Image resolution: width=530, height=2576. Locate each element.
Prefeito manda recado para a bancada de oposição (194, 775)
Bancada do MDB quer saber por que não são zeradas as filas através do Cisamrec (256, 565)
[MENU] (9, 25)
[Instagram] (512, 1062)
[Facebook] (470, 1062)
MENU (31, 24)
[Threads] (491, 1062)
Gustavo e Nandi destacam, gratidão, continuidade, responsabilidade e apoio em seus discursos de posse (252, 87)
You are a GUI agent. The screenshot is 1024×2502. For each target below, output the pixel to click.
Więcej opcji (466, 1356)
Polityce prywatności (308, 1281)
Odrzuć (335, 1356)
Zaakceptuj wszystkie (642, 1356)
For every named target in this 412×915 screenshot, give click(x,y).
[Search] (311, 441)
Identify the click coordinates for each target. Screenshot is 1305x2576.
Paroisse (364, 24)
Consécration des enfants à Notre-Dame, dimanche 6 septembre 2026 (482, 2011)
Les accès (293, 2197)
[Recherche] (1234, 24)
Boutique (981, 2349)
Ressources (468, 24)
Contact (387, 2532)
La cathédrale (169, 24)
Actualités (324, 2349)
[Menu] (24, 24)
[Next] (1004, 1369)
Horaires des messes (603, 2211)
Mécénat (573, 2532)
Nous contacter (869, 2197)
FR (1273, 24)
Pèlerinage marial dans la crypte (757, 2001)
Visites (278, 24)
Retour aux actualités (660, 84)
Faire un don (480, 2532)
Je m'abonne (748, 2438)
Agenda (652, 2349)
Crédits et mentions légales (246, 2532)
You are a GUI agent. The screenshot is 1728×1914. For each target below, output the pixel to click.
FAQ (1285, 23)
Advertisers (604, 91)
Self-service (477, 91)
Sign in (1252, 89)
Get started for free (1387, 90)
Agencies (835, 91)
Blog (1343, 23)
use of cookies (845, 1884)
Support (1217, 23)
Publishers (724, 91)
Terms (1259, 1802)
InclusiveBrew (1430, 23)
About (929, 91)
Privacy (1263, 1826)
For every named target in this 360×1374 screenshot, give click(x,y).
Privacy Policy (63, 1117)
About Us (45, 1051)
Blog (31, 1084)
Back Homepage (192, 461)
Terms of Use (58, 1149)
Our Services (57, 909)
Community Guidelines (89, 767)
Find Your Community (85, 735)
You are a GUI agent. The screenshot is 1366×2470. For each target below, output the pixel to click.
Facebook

========

**WORK INSTRUCTIONS**
Copy each line of the records verbatim.

**EXERCISE ANSWER**
Image resolution: width=530, height=2576. Locate each element.
Prefeito manda recado para a bancada de oposição (194, 775)
Bancada do MDB quer saber por que não são zeradas as filas através do Cisamrec (256, 565)
[MENU] (9, 25)
[Instagram] (512, 1062)
[Facebook] (470, 1062)
MENU (31, 24)
[Threads] (491, 1062)
Gustavo e Nandi destacam, gratidão, continuidade, responsabilidade e apoio em seus discursos de posse (252, 87)
You are a GUI agent. The screenshot is 1024×2502. For each target below, output the pixel to click.
Więcej opcji (466, 1356)
Polityce prywatności (308, 1281)
Odrzuć (335, 1356)
Zaakceptuj wszystkie (642, 1356)
For every named target in this 412×915 screenshot, give click(x,y).
[Search] (311, 441)
Identify the click coordinates for each target. Screenshot is 1305x2576.
Paroisse (364, 24)
Consécration des enfants à Notre-Dame, dimanche 6 septembre 2026 (482, 2011)
Les accès (293, 2197)
[Recherche] (1234, 24)
Boutique (981, 2349)
Ressources (468, 24)
Contact (387, 2532)
La cathédrale (169, 24)
Actualités (324, 2349)
[Menu] (24, 24)
[Next] (1004, 1369)
Horaires des messes (603, 2211)
Mécénat (573, 2532)
Nous contacter (869, 2197)
FR (1273, 24)
Pèlerinage marial dans la crypte (757, 2001)
Visites (278, 24)
Retour aux actualités (660, 84)
Faire un don (480, 2532)
Je m'abonne (748, 2438)
Agenda (652, 2349)
Crédits et mentions légales (246, 2532)
You are a GUI agent. The screenshot is 1728×1914. For each target below, output the pixel to click.
FAQ (1285, 23)
Advertisers (604, 91)
Self-service (477, 91)
Sign in (1252, 89)
Get started for free (1387, 90)
Agencies (835, 91)
Blog (1343, 23)
use of cookies (845, 1884)
Support (1217, 23)
Publishers (724, 91)
Terms (1259, 1802)
InclusiveBrew (1430, 23)
About (929, 91)
Privacy (1263, 1826)
For every named target in this 360×1374 screenshot, give click(x,y).
Privacy Policy (63, 1117)
About Us (45, 1051)
Blog (31, 1084)
Back Homepage (192, 461)
Terms of Use (58, 1149)
Our Services (57, 909)
Community Guidelines (89, 767)
Find Your Community (85, 735)
You are a GUI agent. The screenshot is 1366×2470. For each target below, output the pixel to click.
Facebook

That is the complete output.